West disunited as ever
Protected by snipers and bomb barriers, ferried around in armoured limousines with police escorts, toting small bottles of hand sanitiser issued by the hosts, these are the people who run the world (or in my case write about it).
Alienation at home and fragmentation abroad make their gloom (and guilt, one might hope) all too justified. The broad western idea that political freedoms under the rule of law bring prosperity and good government is challenged by the Chinese leadership, which believes in none of those things and runs a thriving, bullying superpower; autocrats elsewhere note this with interest and admiration. The nations of the “old West”, the transatlantic alliance, are in particular trouble: divided and demoralised.
The Trump administration’s incoherence was on vivid display. Mike Pompeo, the secretary of state, assured us that the West was in great shape. Indeed, it was “winning”. Nobody tries to escape poverty and misrule by fleeing to Iran or Cuba, he argued (the US record on refugees and migrants did not feature in his speech). But immediately afterwards, his enemy and colleague, the defence secretary, Mark Esper, gave a brutally different message. The US was in an existential struggle with the Chinese Communist Party. Allies who did not help (he explicitly mentioned Britain) would pay a heavy price.
This message from Washington is not a partisan one: the tough policy on China was firmly endorsed by Nancy Pelosi, the top Trump-basher in Congress. The House Speaker was part of a record delegation of more than 50 US lawmakers — a startling turnout for an election year.
And that was just the Americans. President Macron of France lounged in the limelight during an extended, bilingual Q&A session, infuriating east Europeans and even Germans with his desire for a French-led reset with the Kremlin. Ukraine’s president, rudely consigned to a side-room, outshone Russia’s foreign minister, who snarled on the main stage. Leaders of countries that rarely speak (Armenia and Azerbaijan, Kosovo and Serbia) shook hands. Even North Koreans would be welcome if they chose to attend, said the conference’s preternaturally calm director, a retired German ambassador called Wolfgang Ischinger. Maybe next year.
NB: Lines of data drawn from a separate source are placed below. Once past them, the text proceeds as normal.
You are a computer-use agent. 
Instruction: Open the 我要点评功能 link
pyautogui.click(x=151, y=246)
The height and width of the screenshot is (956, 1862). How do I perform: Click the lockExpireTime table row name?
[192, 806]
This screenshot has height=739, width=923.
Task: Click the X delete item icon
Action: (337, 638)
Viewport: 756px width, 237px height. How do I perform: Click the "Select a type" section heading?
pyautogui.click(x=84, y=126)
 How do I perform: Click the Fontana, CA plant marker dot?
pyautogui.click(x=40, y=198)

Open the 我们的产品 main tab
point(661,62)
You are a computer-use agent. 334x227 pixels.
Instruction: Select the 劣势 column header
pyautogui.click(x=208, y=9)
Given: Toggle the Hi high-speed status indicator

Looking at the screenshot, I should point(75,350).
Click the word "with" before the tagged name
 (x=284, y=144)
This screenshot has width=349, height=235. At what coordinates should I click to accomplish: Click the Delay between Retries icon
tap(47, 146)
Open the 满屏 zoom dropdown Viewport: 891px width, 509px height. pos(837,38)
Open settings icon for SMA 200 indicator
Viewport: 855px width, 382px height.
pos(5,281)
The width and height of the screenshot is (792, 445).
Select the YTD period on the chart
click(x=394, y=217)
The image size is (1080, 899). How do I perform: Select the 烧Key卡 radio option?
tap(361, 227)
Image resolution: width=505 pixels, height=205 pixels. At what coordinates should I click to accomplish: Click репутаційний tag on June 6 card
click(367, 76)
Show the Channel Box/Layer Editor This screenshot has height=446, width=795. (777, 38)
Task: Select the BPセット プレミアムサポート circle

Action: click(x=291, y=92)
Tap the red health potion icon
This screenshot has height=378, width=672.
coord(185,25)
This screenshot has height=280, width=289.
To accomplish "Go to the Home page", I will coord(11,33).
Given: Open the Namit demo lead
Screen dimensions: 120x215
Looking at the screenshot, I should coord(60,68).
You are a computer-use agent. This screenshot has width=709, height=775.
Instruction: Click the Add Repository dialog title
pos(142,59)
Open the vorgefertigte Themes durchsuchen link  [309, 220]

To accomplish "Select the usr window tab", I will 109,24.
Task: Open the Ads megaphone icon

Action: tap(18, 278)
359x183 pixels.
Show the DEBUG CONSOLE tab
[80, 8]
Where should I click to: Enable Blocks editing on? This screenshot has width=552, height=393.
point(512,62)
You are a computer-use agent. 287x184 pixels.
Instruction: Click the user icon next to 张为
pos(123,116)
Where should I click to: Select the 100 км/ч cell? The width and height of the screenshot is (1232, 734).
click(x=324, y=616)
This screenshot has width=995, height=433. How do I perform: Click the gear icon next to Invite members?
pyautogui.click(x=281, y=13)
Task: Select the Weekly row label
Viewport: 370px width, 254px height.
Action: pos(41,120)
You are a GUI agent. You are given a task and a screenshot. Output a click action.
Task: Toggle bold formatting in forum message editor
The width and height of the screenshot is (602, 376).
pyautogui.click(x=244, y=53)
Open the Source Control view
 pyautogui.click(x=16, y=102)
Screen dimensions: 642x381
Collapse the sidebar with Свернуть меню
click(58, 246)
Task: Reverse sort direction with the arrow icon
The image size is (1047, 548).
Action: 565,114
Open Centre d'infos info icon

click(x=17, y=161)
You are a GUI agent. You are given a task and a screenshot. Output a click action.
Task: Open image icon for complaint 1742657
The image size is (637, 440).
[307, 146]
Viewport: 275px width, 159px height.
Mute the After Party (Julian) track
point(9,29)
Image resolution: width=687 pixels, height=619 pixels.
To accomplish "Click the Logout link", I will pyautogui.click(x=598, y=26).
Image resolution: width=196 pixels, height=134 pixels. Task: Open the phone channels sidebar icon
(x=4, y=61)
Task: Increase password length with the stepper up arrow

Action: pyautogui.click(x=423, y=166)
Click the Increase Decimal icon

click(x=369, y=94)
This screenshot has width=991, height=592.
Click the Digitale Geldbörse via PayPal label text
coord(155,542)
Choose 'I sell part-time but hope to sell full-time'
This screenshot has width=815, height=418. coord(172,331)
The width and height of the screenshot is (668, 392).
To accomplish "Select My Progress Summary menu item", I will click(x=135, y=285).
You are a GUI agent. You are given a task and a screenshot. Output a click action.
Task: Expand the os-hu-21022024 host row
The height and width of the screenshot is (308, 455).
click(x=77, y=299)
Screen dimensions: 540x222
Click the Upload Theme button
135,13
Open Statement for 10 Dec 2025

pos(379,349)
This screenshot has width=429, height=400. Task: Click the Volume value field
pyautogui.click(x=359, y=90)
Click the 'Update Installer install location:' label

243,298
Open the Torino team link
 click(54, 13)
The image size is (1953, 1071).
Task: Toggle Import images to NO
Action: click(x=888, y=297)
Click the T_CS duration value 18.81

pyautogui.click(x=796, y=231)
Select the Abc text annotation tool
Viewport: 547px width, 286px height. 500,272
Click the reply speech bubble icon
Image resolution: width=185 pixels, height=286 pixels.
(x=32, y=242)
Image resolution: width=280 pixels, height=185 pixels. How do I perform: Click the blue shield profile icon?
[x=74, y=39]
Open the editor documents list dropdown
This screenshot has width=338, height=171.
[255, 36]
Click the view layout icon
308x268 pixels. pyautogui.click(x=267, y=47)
“Westlessness” is easily overstated. A young Ukrainian official, fizzing with optimism, spoke insistently of her country’s “westfulness”. But “UKlessness”— coined in a plaintive tweet by the organisers — was all too real. Britain used to be centre stage. Boris Johnson memorably incensed the conference by calling Brexit Britain’s “liberation”. People from countries where real liberation from foreign occupation is recent memory found that in bad taste, and harrumphed mightily. This year, even a whipping boy from Britain would have been welcome. Represented undetectably by a sole, new, junior minister, our government had effectively vanished from the world’s most important security shindig.
It is easy to mock such gabfests. The hype, spin and self-importance can be comical. Money talks, while power-politics play out ruthlessly; don’t expect to see anyone from Taiwan on stage, or anywhere. Participants are too pale, male and stale. Britain’s place in the world is not seriously dented by, officials insist, the unfortunate coincidence that the cabinet reshuffle upset ministers’ travel plans.
Britain after Brexit will have to work harder to get its message across and to be part of international debates and decision-making. Conferences like Munich are part of that. But the real question is not why British government representatives stayed away, but what they would have said had they come.
One big issue, for instance, was the digital superpowers — the tech giants whose ad sales, search engines and social media platforms shape (and all too often distort) public debates and political processes. Once a taboo, legislation is now in the works. Silicon Valley’s schmooze machine was in overdrive. Facebook’s Mark Zuckerberg, gently grilled on the podium, insistently expressed his desire for regulation. Understandably so: outsourcing difficult decisions will save his company money and grief. The European Union is developing one approach on this, the US another. A joint transatlantic effort would work best, individual national efforts least well. So what do we think? A year ago, British MPs were in the forefront of international efforts to curb the spread of disinformation. Now they are silent.
On a continent that looks increasingly leaderless, outsiders matter more. Pompeo announced $1 billion (£770 million) in support for the Three Seas Initiative, a US-backed project aimed at countering China’s burgeoning influence in the region between the Baltic, Adriatic and Black Sea. Is Britain on board? We don’t know. Germany’s president, Frank-Walter Steinmeier, filling the gap left by his country’s ailing government, opened the conference with a bracing call to his compatriots to drop their neuroses and play a practical and constructive role abroad, with “realism and curiosity, occasionally also a touch of humility”. I felt his words could just as well have been directed to us.